Stated problem => Continue the notebook that builds a FAISS search index over book text, starting right after its final line that loads the model.

Document extract =>
[![Open In Colab](https://colab.research.google.com/assets/colab-badge.svg)](https://github.com/mtptisid/RAG-hands-on/edit/master/load_data.ipynb)]

In [3]:
!pip install sentence_transformers faiss-cpu -q

In [1]:
import glob
file_paths = glob.glob("./data/*")
type(file_paths)

list

In [2]:
file_paths

['./data/The Picture of Dorian Gray',
 './data/Dracula',
 './data/Pride and Prejudice',
 './data/Alice’s Adventures in Wonderland',
 './data/The Adventures of Sherlock Holmes']

In [4]:
documents = []
for path in file_paths:
    with open(path, "r") as file:
        text = file.read()
        chunks = text.split("\n\n") 
        documents.extend(chunks)

In [5]:
len(documents)

10083

In [6]:
documents[0]

'\ufeffThe Project Gutenberg eBook of The Picture of Dorian Gray\n    \nThis ebook is for the use of anyone anywhere in the United States and\nmost other parts of the world at no cost and with almost no restrictions\nwhatsoever. You may copy it, give it away or re-use it under the terms\nof the Project Gutenberg License included with this ebook or online\nat www.gutenberg.org. If you are not located in the United States,\nyou will have to check the laws of the country where you are located\nbefore using this eBook.'

In [7]:
cleaned_chunks = [chunk.strip() for chunk in documents if chunk.strip()]

In [8]:
len(cleaned_chunks)

9856

In [10]:
from sentence_transformers import SentenceTransformer
model = SentenceTransformer('all-MiniLM-L6-v2')
embeddings = model.encode(cleaned_chunks)

  from .autonotebook import tqdm as notebook_tqdm


In [11]:
import faiss
import numpy as np

dimension = embeddings.shape[1]  # Size of each embedding vector
index = faiss.IndexFlatL2(dimension)  # L2 distance index
index.add(np.array(embeddings))

In [12]:
import pickle
faiss.write_index(index, "faiss_index.bin")
with open("chunks.pkl", "wb") as f:
    pickle.dump(cleaned_chunks, f)

In [13]:
# Load the index and chunks
index = faiss.read_index("faiss_index.bin")
with open("chunks.pkl", "rb") as f:
    cleaned_chunks = pickle.load(f)

In [15]:

# Load the model
model = SentenceTransformer('all-MiniLM-L6-v2')

Data entries =>
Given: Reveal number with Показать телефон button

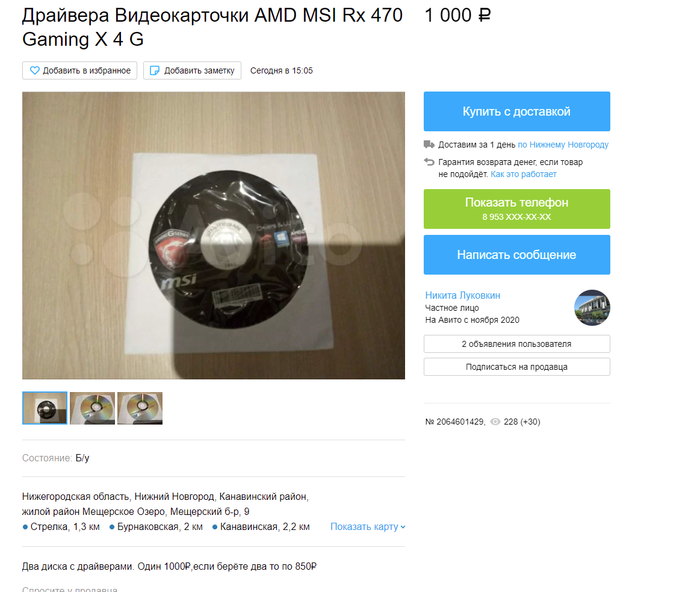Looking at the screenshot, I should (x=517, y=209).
* * *
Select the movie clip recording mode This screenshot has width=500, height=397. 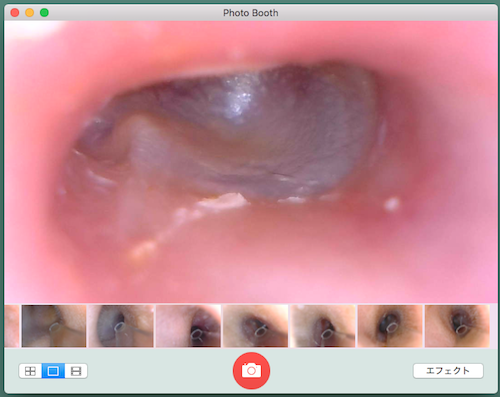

Response =>
query = "can it have remained so long undiscovered, when there is a sure index to it if men will but take the trouble to look?"
query_embedding = model.encode([query])

In [16]:
k = 5  # Number of chunks to retrieve
distances, indices = index.search(np.array(query_embedding), k)

In [None]:
# Retrieve the corresponding text chunks
retrieved_chunks = [cleaned_chunks[i] for i in indices[0]]

# Print or use the retrieved chunks (e.g., pass to a language model)
for chunk in retrieved_chunks:
    print(chunk)

“But how,” said I, “can it have remained so long undiscovered, when
there is a sure index to it if men will but take the trouble to look?”
The Count smiled, and as his lips ran back over his gums, the long,
sharp, canine teeth showed out strangely; he answered:--
“But if a woman is partial to a man, and does not endeavor to conceal
it, he must find it out.”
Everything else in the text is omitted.